Data shown Start Marker

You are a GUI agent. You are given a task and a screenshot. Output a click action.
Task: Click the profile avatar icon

Data shown End Marker
Data shown Start Marker

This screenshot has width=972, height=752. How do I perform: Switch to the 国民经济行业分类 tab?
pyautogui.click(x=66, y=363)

Data shown End Marker
Data shown Start Marker

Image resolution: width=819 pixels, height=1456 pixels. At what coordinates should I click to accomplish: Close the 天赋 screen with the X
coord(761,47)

Data shown End Marker

◆ **Work item**
Everything above from the line containing "You are a GUI" through the line containing "Task: Click the profile avatar icon" must be copied exactly. Nothing outside that range belongs in the answer.

◆ **Finished task**
You are a GUI agent. You are given a task and a screenshot. Output a click action.
Task: Click the profile avatar icon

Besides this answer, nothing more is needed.